■ **WRITTEN PROBLEM A**
In the market news text, rewrite the passage starting at "Meanwhile, the outlook" and ending at "spur economic growth.", replacing "Senate" with "House".
■ **WRITTEN PROBLEM B**
List every organization named in the market news text.

■ **TEXT SHOWN**
======
Wireless communications company

Qualcomm

(QCOM) - Get QUALCOMM Incorporated Report

was one of the lone gainers after it reported better-than-expected earnings after the close Thursday. But it fell short of consensus revenue estimates. Going forward, the wireless communications company said that it is comfortable with analysts' estimates for the current quarter and the year. It was up almost 4% in early trading.

The Rates

Meanwhile, the outlook for interest rates remains murky following Greenspan's speech before the Senate Thursday. Greenspan hinted that there is plenty of room for more interest rate cuts when he told members of the Senate he sees essentially zero economic growth right now. But he gave no indication as to whether, or by how much, the Federal Reserve's policy-making body would cut rates when it meets on Jan. 30 and Jan. 31. The Federal Reserve uses interest rates as a tool to control the economy. Higher interest rates help check inflation, while lower rates help spur economic growth.
======
■ **DATA SHOWN**

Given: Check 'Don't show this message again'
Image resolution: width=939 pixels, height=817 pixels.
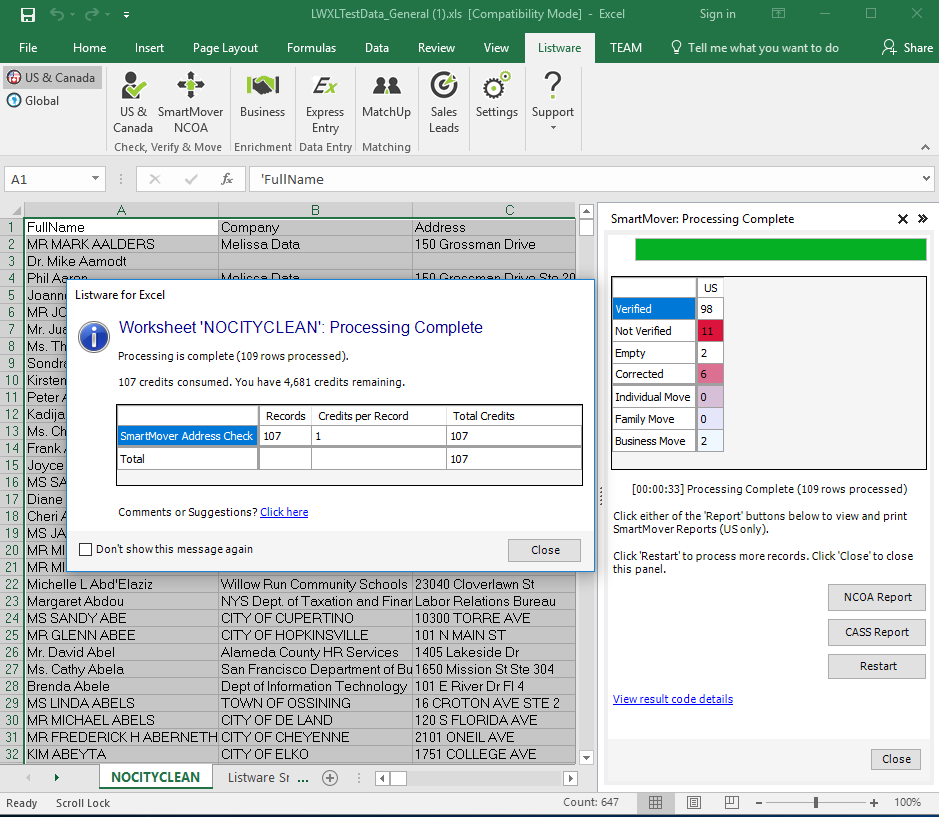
======
■ **WRITTEN REPLY A**
Meanwhile, the outlook for interest rates remains murky following Greenspan's speech before the House Thursday. Greenspan hinted that there is plenty of room for more interest rate cuts when he told members of the House he sees essentially zero economic growth right now. But he gave no indication as to whether, or by how much, the Federal Reserve's policy-making body would cut rates when it meets on Jan. 30 and Jan. 31. The Federal Reserve uses interest rates as a tool to control the economy. Higher interest rates help check inflation, while lower rates help spur economic growth.

■ **WRITTEN REPLY B**
- Qualcomm (QUALCOMM Incorporated)
- the Senate
- the Federal Reserve